Sunday, August 23, 2015
I'm Ready Because She's Ready
In three days, my firstborn will be starting Kindergarten. When I got the reminder about 9 months ago to register her, I was a basket case. I cried and cried at the mere thought of my beautiful, little girl with a backpack and lunchbox waving goodbye.
Over the past few months I’ve seen loads of articles and stories about kindergarten. Anecdotes for moms to help the prepare. Lots of lists, sad stories, happy stories, and all those in between. I refused to read any of them. The mere mention of what was about to happen and any sappiness around it made my eyes water.
I told myself I’d just lock myself in the bathroom when the time comes and cry it out. I didn’t want to read anything about it. I don’t want tips, I don’t want lists, and I don’t want to read all about how your child is going to be in school every day, 180 days a year until they are 18.

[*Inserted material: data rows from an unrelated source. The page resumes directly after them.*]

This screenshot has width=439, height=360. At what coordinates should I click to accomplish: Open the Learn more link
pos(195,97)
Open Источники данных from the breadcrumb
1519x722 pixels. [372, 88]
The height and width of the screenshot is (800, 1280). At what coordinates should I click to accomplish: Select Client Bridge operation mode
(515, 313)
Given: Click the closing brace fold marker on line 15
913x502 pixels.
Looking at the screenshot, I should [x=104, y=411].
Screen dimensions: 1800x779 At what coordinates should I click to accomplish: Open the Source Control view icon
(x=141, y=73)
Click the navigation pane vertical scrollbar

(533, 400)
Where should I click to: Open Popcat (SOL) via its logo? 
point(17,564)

We did our shopping - she has that perfect first day of school outfit. She’s got a big girl backpack and the quintessential Disney’s Frozen lunchbox. She got new sneakers - with ties and not velcro! I even made her a beautiful necklace with a mommy elephant and baby elephant to wear so she always knows I'm watching over her. Most days she’s excited about school starting and other days she is sad because she’ll miss me.
About a month ago we got a letter from her teacher and found out the one other little girl she knows at the school is in her class. Everywhere we went, she told people what school she’d be going to, what teacher she has, about her friend who’s in her class. She was so proud she remembered it all!
Then we got another letter in the mail that she was reassigned a new teacher due to enrollment. She was so sad and worried her friend didn’t get the same teacher as her anymore (the mama bear in me wanted to call the school and make a fuss to have them change it back!). Standing in the kitchen, her eyes lit up and she told me she had an idea. She said, my friend will play on the same playground as me so that means I can play with her after all! Even if she’s not in my class.
Her revelation was so enlightening to her that she was even more excited about school at the thought of the playground and her friend. She was no longer sad about the teacher change - and my maternal instincts to beat someone up calmed down. I realized that it didn’t matter what teacher she had, she was ready for kindergarten and I have to be too.
I have spent the last 5 years and 9 months of course, preparing her for this one moment. The moment when I let her out into a world full of people that are not me. She is about to be independent in a whole other way. I won’t be there to nag her to wash her hands before she eats, or to eat with her mouth closed. I won’t be there to remind her about her manners or to tell her to be careful on the playground. I won’t be there to hug her if she gets her feelings hurt and I won’t be there to glow with pride when she does something amazing.
I won’t be there in person but I’ll be there in her heart. She is a good girl and I’ve taught her well. She is so smart and so ready to learn. And because of that, she is so ready to start big girl school. She is ready so I need to be ready.
I need to have faith in her that she will do the right thing when the time comes. I need to be strong and brave when she does walk into that school without breaking down.
No more tears about her growing up too fast and missing her. It’s time to let her out into the world and just watch her blossom and grow in the best person she knows how to be - the person I taught her to be. I’m ready for Kindergarten.